Jicama is a perennial vine that bears spherical, fleshy, starchy, edible turnip-like root tubers below the ground surface and grows mainly in tropical and semitropical climates. The vine has thick, brown skin in which there is whitish flesh with a crisp texture and sweet-starchy, succulent fruit, according to nutrition-and-you.com.
Jicama is a low-calorie root vegetable containing about 35 calories per 100 grams, and few essential vitamins and minerals. Additionally, the plant has a high-quality phyto-nutrition profile composed of anti-oxidants and excellent soluble oligofructose inulin, a dietary fiber. This makes jicama an acceptable sweet snack for diabetics and dieters, due to the inability of inulin to undergo metabolism inside the human body.
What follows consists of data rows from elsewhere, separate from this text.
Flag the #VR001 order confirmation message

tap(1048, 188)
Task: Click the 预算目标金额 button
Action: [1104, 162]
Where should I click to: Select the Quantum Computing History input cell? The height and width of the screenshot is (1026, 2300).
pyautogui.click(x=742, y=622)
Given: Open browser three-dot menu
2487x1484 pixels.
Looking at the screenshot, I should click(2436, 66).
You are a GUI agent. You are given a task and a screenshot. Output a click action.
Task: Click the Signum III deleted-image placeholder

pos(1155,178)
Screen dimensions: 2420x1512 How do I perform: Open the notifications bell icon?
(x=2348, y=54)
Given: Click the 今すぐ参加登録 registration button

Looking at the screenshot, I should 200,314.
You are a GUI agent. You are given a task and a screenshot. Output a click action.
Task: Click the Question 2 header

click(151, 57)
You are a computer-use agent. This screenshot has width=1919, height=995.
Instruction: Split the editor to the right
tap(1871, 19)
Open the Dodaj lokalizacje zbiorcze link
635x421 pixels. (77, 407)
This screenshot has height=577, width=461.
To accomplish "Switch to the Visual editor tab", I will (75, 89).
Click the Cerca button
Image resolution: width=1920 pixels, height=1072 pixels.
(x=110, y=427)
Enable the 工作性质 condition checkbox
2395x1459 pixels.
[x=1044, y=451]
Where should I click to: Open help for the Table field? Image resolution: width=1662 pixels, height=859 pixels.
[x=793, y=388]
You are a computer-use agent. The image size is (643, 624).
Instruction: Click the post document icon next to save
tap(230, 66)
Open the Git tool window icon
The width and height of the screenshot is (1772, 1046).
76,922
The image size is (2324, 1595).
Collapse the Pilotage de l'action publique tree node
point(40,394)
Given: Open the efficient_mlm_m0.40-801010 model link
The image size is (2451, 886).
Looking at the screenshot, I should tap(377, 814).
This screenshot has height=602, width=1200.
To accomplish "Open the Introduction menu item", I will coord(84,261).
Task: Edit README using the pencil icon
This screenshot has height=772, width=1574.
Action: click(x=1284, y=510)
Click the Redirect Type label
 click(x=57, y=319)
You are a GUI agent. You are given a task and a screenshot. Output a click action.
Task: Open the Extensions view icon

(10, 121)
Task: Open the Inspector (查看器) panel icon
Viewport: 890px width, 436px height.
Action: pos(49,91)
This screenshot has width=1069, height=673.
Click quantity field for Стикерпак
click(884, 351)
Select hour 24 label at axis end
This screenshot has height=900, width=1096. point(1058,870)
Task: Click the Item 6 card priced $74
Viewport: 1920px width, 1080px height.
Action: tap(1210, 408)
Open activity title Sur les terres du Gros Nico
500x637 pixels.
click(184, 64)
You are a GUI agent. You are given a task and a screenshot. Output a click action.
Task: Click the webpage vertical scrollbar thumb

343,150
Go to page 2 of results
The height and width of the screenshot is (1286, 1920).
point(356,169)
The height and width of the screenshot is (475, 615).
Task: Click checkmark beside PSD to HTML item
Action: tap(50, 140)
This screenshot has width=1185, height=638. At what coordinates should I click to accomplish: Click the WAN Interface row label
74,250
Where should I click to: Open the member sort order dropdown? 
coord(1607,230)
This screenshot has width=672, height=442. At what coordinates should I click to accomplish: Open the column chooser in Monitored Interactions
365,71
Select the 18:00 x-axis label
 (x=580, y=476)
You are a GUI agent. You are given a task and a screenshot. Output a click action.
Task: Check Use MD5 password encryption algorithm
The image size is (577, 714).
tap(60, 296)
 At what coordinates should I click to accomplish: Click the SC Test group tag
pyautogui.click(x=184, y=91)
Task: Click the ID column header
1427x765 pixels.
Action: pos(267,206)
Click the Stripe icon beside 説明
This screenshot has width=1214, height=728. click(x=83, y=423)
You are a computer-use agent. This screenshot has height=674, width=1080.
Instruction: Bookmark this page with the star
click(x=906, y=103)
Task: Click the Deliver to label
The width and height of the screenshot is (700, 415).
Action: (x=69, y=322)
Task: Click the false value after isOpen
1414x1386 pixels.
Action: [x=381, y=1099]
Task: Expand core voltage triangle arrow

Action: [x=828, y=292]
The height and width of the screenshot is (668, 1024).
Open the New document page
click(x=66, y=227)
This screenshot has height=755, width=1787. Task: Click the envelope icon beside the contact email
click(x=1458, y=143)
Similar to turnips, jicama is rich in vitamin C and provides about 20.2 mg per 100 g. It, therefore, helps in offering protection against inflammation, cancers and viral cough and cold by making the body scavenge harmful free radicals. Besides, jicama contains bits of pyridoxine, folates, pantothenic acid and riboflavin vitamins that are an important B-complex group of vitamins. It also provides healthy amounts of vital minerals such as magnesium, manganese, iron and copper as revealed by USDA.
However, jicama plant has a fat-soluble organic toxin called rote that researchers link to the development of Parkinson’s disease. Careful peeling and washing the root makes it safe for human consumption.